6.Loan Requests and Disbursements. Subsections 3.1.1 and 3.1.2 of the Loan Agreement are hereby deleted and the following are inserted in their stead:
“3.1   Manner of Borrowing Revolving Credit Loans/LIBOR Option. Borrowings under the credit facility established pursuant to Section 1 hereof shall be as follows:
3.1.1   Loan Requests. A request for a Revolving Credit Loan shall be made, or shall be deemed to be made, in the following manner: (a) Borrower Representative, on behalf of the applicable Borrower, or, in the case of any request to the Canadian Agent or the U.K. Agent, the Canadian Borrower or the U.K. Borrower, as applicable, may give Agent, or Canadian Agent or U.K. Agent, as applicable, with a copy to Agent at the Appropriate Notice Office notice in a form reasonably acceptable to Agent of such Borrower’s intention to borrow, in which notice Borrower Representative or Canadian Borrower or U.K. Borrower (if applicable and as the case may be) shall specify the amount of the proposed borrowing of a Revolving Credit Loan, the currency in which the borrowing is requested (which shall be Dollars in the case of a U.S. Revolving Credit Loan to U.S. Borrower, Canadian Dollars or Dollars in the case of a Canadian Revolving Credit Loan to Canadian Borrower and Sterling, Euros or Dollars in the case of a U.K. Revolving Credit Loan to U.K. Borrower) and the proposed borrowing date, which shall be a Business Day, no later than 11:00 a.m. (prevailing time in the location of the Appropriate Notice Office) on the proposed borrowing date (or in accordance with subsection 3.1.7, 3.1.8 or 3.1.9, as applicable, in the case of a request for a LIBOR Revolving Portion or Canadian BA Rate Loan), provided, however, that no request for a LIBOR Loan or Canadian BA Rate Loan may be made at a time when there exists a Default or an Event of Default; and (b) the becoming due of a ny amount required to be paid under this Agreement, or the Notes, whether as interest or for any other Obligation, shall be deemed irrevocably to be a request for a Revolving Credit Loan by the applicable Borrower on the due date in the amount required to pay such interest or other Obligation. With respect to borrowings under the overdraft forming part of the U.K. Revolving Credit Loans, the prior notice requirements and minimum borrowing amounts may be waived by U.K. Agent.

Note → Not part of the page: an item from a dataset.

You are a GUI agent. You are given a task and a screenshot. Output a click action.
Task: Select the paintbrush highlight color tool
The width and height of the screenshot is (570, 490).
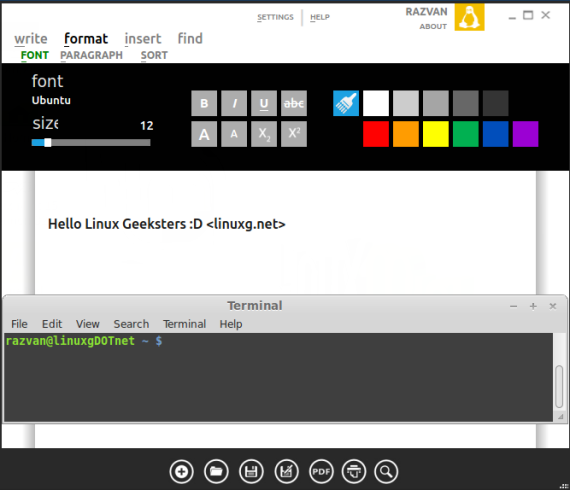coord(346,103)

3.1.2   Disbursement. Each Borrower hereby irrevocably authorizes Agent, Canadian Agent or U.K. Agent, as applicable, to disburse the proceeds of each Loan requested, or deemed to be requested, pursuant to subsection 3.1.1 as follows: (i) the proceeds of each Revolving Credit Loan requested under subsection 3.1.1(a) shall be disbursed by Agent in Dollars, as requested by Borrower Representative (in the case of U.S. Borrower), by Canadian Agent in Canadian Dollars or Dollars, as requested by Borrower Representative or Canadian Borrower (in the case of Canadian Borrower) and by U.K. Agent in Sterling, Euros or Dollars, as requested by Borrower Representative or U.K. Borrower (in the case of U.K. Borrower), as applicable, i n immediately available funds, in the case of the initial borrowing, in accordance with the terms of the written disbursement letter from Borrower Representative, and in the case of each subsequent borrowing, by wire transfer to such bank account as may be agreed upon by Borrower Representative, Canadian Borrower or U.K. Borrower (as the case may be) and Agent, Canadian Agent or U.K. Agent, as applicable, from time to time or elsewhere if pursuant to a written direction from Borrower Representative, Canadian Borrower or U.K. Borrower, as the case may be; and (ii) the proceeds of each Revolving Credit Loan deemed requested under subsection 3.1.1(b) shall be disbursed by Agent, Canadian Agent or U.K. Agent, as applicable, by way of direct payment of the relevant interest or other Obligation. If at any time any Loan is funded in excess of the amount requested or deemed requested by Borrower Representative, Canadian Borrower or U.K. Borrower (as the case may be), such Borrower agrees to repay the excess to Agent , Canadian Agent or U.K. Agent, as applicable, immediately upon the earlier to occur of (a) such Borrower’s discovery of the error and (b) notice thereof to Borrower Representative, Canadian Borrower or U.K. Borrower, as the case may be, from Agent, Canadian Agent or U.K. Agent, as applicable, or any Lender.”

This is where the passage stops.